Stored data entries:

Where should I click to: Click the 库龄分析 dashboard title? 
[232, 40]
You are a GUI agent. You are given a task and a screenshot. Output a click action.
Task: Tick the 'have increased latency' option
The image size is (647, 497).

● PROBLEM REQUIREMENTS
Could the data above be set down exactly, in full?

● SOLUTION TO THIS TASK
Where should I click to: Click the 库龄分析 dashboard title? 
[232, 40]
You are a GUI agent. You are given a task and a screenshot. Output a click action.
Task: Tick the 'have increased latency' option
The image size is (647, 497).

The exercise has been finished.